No one made more than Kroos. A midfielder of rare talent, this was arguably the 24-year-old's seminal performance to date as he showcased his wide repertoire of skills. Inside three minutes he established his intent when his stunning 20-yard effort forced Wojciech Szczesny into a fine save.
After Arsenal had missed a penalty – Mesut Ozil's poor effort symptomatic of a careless and inattentive performance which paled in comparison to that of his colleague in the German national side – it was Kroos who opened up the Arsenal defence with a Xavi-esque dink over the top for Arjen Robben to run onto, the Dutchman drawing Szczesny, who clattered into him to earn a red card and concede a penalty which David Alaba contrived to miss.
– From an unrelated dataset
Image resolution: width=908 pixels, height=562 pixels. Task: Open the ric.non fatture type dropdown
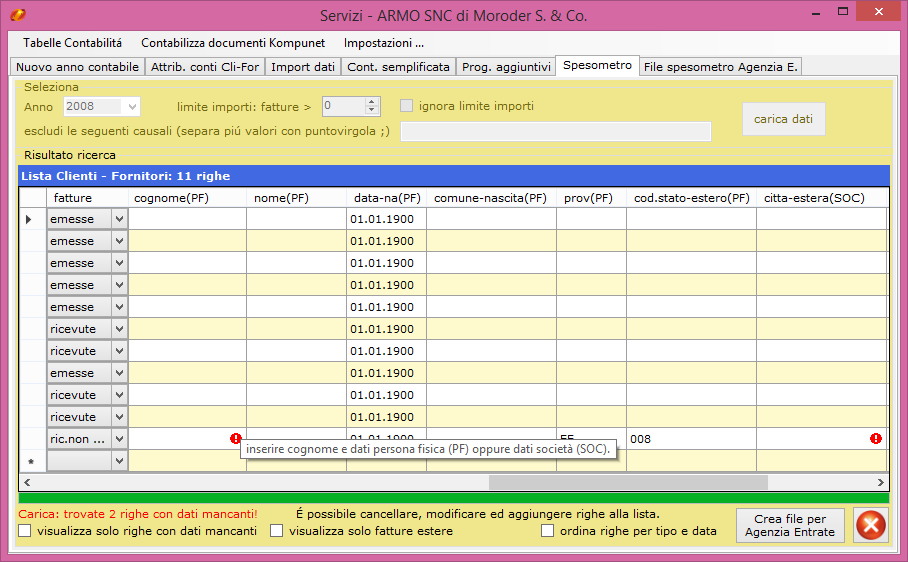click(x=119, y=439)
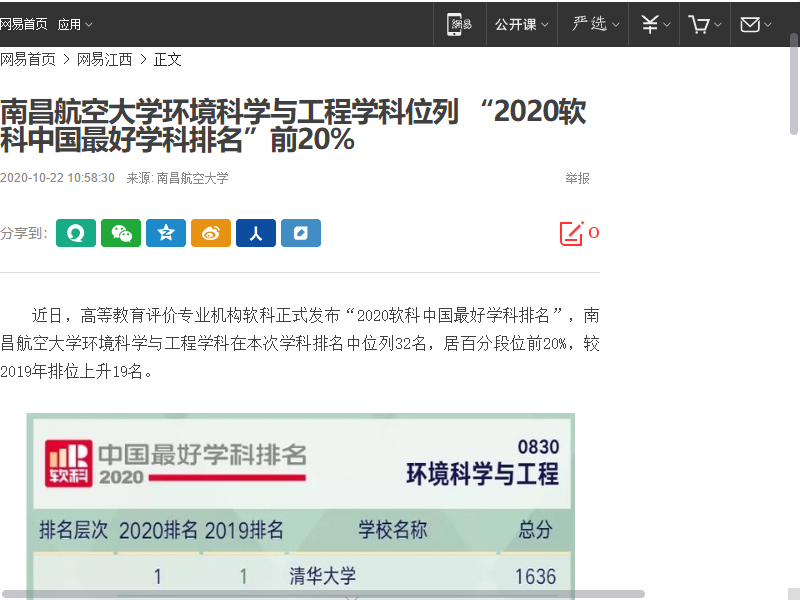
Task: Open NetEase mobile app phone icon
Action: (459, 24)
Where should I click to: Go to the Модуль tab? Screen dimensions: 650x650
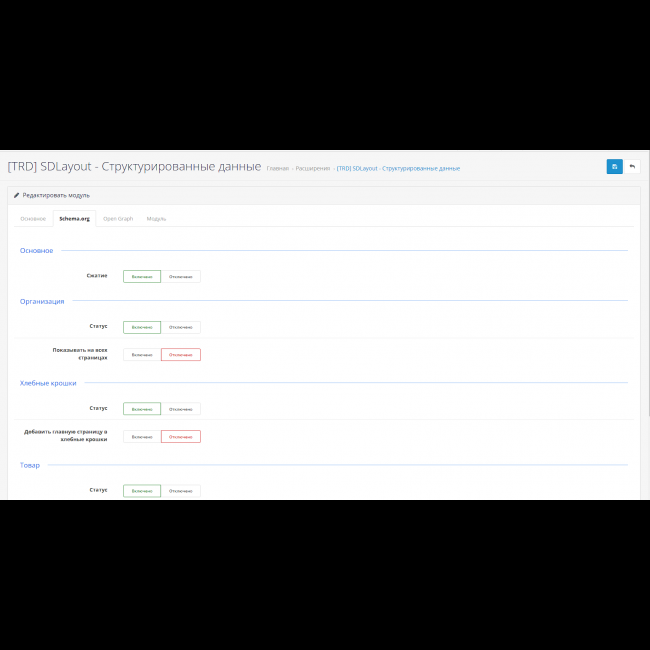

Arsenal's cause with 10 men was doomed from its very inception. It was only a matter of time before Guardiola's side wore down the hosts with their relentless passing and probing. And on 54 minutes it was Kroos, of course, who opened up a one-goal lead, the midfielder exchanging passes with Lahm to the right and bending a remarkable first-time effort into the top corner.
Strangely enough, for a player whose proficiency from range has been long established since a loan spell with Bayer Leverkusen between 2009 and 2010, this was only Kroos's second goal for Bayern since he punched a volley into the turf and into the net in that 3-1 win at Emirates Stadium exactly a year ago. Having scored nine goals during the treble season - cruelly cut short by injury - as he performed ahead of Javi Martinez and Bastian Schweinsteiger and more as a No. 10, drifting in between the lines, under Guardiola he has dropped deeper into midfield.
A complete midfielder, Kroos, surely, is the kind player Lahm had in mind when saying in January of Bayern's multi-talented, multi-faceted team: “It’s one of the main developments of recent years, with the various types of player becoming more and more similar to each other. I guess you still have central defenders and a handful of strikers with a different style of play. But full-backs, holding midfielders, inside forwards, playmakers and wide players are all extremely flexible, quick-witted, technically excellent and versatile in terms of position - myself included.”
Despite his excellence across great swathes of the pitch, Kroos hasn't enjoyed untouchable status under Guardiola. Only recently Moyes was pictured attending a Bundesliga match with the player's agent and Kroos also invited speculation over his future when petulantly throwing his gloves to the ground when being substituted in a Bundesliga game against Stuttgart in January.
Guardiola, as we know, is not afraid of demonstrating his power by sacrificing big names, but Kroos is not Ronaldinho, an ageing talent he can afford to jettison to make a point; he has started 16 of 21 Bundesliga games and is the future of the Bayern midfield. Guardiola certainly spoke of Kroos in revealingly glowing terms after his luminous performance against Arsenal.
"Incredible," the Bayern manager said. "I like players like this, in such a difficult situation, in such a big game, in a stadium like this, they take the ball and play and play and play. Toni was great, with an incredible goal. I am very happy with his performance."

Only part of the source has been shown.